### Things to do
1. In the Go forum post about pointer and value receivers, answer each of these briefly:
(a) In Step 2, what two values does the value-receiver version of result() for MyInt return?
(b) According to the post, what can an interface variable hold when the interface method is implemented with a value receiver?
(c) What string literal does doSomething pass to fmt.Print?
2. Can you carry on the Go forum post about pointer and value receivers from where it stops?

### Excerpt provided
━━━━━━

But method result() will just work fine if I use p1, or m1 p1/m1.result() (auto dereferencing FTW)
Now in Step 2 when I change the pointer receiver to value receiver, and change *m to m(I am aware of change in Output)
func (p Pair) result() (int, int) {
p.n1 = 2 * p.n1
p.n2 = 2 * p.n2
return p.n1, p.n2
}
func (m MyInt) result() (int, int) {
m = 2 * (m)
return int(m), 0
}
It suddenly does not show compile error. shouldn't it for m2 and p2, because now there is no implementation of result using *MyInt and *Pair
That means if interface method implementation has value receiver tt can hold both pointer and value.
But when interface method implemenation has pointer reciever it cant hold non pointers.
Q1 : Why it is fine to use pointers (tt = m2) on value receiver interface methods(p MyInt) result() , but not values (tt = m1) on pointer receiver interface method(p *MyInt) result().
Now lets revert to pointer receivers.
Is there a way that if function accept param (tt twoTimeable) i will be able to invoke tt.result() irrespective tt being a pointer to type or not, given result() is only definded with pointer receiver.
See the code below:
func doSomething(tt twoTimeable) {
temp1, temp2 := tt.result()
fmt.Print("doing something with ", temp1, temp2)
}
Since tt can be any predefined type(pointer or not a pointer), accpting param (tt *twoTimeable, if I can even do that) does not seem like a solution or do I have rely on user of function to provide pointer. If i do not have to change underlying value i.e use value receiver its not a problem as tt can hold either value or pointer to that
I always Accept answer.

━━━━━━

### Information shown

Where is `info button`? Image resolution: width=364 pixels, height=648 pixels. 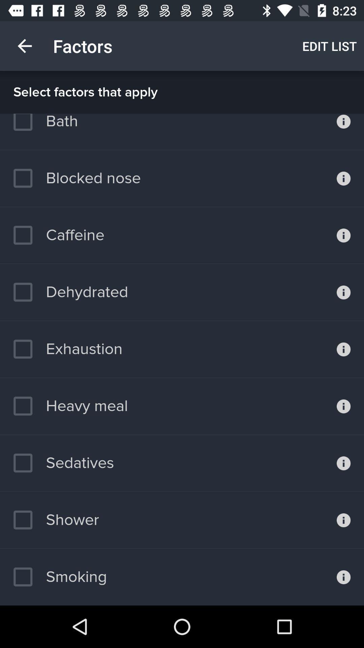 info button is located at coordinates (344, 349).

━━━━━━

### Answers for the exercise
1.
(a) int(m) and 0.
(b) Both a pointer and a value.
(c) "doing something with "

2.
Q1 : Why it is fine to use pointers on value receiver methods but not vice vers?
Because the language spec say it it fine: https://golang.org/ref/spec#Method_sets :
The method set of the corresponding pointer type *T is the set of all methods declared with receiver *T or T (that is, it also contains the method set of T).
(A possible reason why the spec is like this: Convenience.)
For the rest of the question: I do not have the slightest idea what you are asking. The code of do Something is totally fine. You invoke result on tt which is any type implementing the result() (int, int) method. Whether this type is a pointer type or not is of no interest. You get two ints back from this method call and can do whatever you want with these ints.
(Regarding the "pointer to interface" part: Yes. It is technically possible to do ttp *twoTimetable. But you never need this. Never. (Of course this is a lie but the case you need it is so rare and delicate that you really never need this as a beginner and once you do need it you will know how to use it.) There is one thing to remember here: You never do "pointer to interface".)
Is there a way that if function accept param (tt twoTimeable) i will be able to invoke tt.result() irrespective tt being a pointer to type or not, given result() is only definded with pointer receiver.
This seems to be a major missconception here. If if tt is a variable of the interface type twoTimetable than is has a result method and this method can be called. Whytever the underlying type of the tt is does not matter at all. A interface type completely encapsulates the underlying type from being relevant. An interface type provides a set of methods and these can be called and no other method can be called.
The question of assignability of a concrete type (e.g. you MyInt) to a variable of type twoInterfaces is a different question. If your concrete type (e.g. MyInt) happens to have all methods defined by the interface type (here twoTimetables) then it is assignable, if not, then not.
The question "what methods does my concrete type have" is a third question. This one is the only question which is a bit complicated. Any method defined on receiver T is a method of T. For pointer types *T the methods on *T and the methods on T count.
Shouldn't it for m2 and p2, because now there is no implementation of result using *MyInt and *Pair
No. You are conflating different things and misinterpreting the results.
Go lets you omit pointer dereferencing in most situations.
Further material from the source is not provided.